Yesterday, Madame Tussaud’s exhibited their latest wax figure, of non celebrity Kim Kardashian.
I think this means that Madam Tussaud’s has officially ran out of people to make into wax statues of. Because this was totally unneccessary.
My sister and I have compiled a list of more deserving “celebrities” to make that waxy leap:
1. Television starlet and media mogul, Judge Judy:
2. Steve Buscemi, we prefer his look from the wedding singer:
3. Brother of Charlie Sheen and mighty duck aficionado Emilio Estevez:
4. Reality TV darling Flavor Flav, hopefully in this pose:
5. The Jackson 5’s cuddly and adorable Marlon Jackson, in a member’s only jacket:
6. Superfreaky Rick James (but not the mary jane girls)
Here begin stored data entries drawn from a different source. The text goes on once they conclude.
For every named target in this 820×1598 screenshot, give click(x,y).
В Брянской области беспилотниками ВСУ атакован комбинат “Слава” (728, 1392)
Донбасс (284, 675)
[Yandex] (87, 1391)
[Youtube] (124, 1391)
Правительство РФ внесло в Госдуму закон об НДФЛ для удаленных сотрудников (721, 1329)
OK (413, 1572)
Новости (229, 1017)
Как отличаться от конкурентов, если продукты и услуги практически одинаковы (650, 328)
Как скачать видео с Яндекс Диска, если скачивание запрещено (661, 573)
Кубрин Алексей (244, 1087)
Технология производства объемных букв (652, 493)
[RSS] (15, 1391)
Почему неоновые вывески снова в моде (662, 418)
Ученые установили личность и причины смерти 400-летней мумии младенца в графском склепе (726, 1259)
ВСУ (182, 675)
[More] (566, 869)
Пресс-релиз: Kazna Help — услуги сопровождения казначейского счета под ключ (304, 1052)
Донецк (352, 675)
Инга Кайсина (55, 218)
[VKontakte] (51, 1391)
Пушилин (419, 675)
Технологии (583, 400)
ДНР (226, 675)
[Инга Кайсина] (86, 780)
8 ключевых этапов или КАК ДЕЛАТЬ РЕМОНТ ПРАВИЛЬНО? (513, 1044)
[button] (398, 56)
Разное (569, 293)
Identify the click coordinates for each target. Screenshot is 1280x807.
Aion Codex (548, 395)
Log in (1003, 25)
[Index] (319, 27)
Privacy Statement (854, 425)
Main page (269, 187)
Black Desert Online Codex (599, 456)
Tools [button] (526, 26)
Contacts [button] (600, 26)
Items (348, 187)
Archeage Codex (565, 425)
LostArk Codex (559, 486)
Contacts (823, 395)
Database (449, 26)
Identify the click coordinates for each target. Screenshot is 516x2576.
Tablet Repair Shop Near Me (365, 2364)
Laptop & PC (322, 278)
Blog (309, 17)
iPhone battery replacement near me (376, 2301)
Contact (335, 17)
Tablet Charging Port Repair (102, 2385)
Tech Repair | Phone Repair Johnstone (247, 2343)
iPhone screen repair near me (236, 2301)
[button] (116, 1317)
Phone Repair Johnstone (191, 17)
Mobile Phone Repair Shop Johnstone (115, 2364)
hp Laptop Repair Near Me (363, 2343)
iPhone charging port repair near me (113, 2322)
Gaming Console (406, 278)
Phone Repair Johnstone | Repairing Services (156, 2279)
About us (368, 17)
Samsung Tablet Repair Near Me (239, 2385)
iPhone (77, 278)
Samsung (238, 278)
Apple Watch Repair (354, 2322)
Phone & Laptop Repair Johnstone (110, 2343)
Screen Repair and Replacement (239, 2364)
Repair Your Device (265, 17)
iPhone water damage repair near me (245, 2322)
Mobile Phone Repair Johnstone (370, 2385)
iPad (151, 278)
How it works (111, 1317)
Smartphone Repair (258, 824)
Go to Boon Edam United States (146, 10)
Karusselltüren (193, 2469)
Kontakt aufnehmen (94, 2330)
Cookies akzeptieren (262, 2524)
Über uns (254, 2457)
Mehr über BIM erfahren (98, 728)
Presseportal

7. Wouldn’t you love to grab your price scanner and get a photo with Flo from Progressive?
8. The whitest and nerdiest Weird Al:
9. How about the Stay Puft Marshmallow man from Ghostbusters?
10. And finally the scandalous and sexiest boat captain alive… the Gorton’s fisherman:
3 thoughts on “Waxy Buildup”
Kudos and great job on whoever sculpted and molded the first wax figure. You can hardly distinguished the wax figure from the real one.
actually i like women wedding singers comapared to male wedding singers, the female voice is awesome ::
Umm that is really nice. I actually really only like Adam Sandler singing.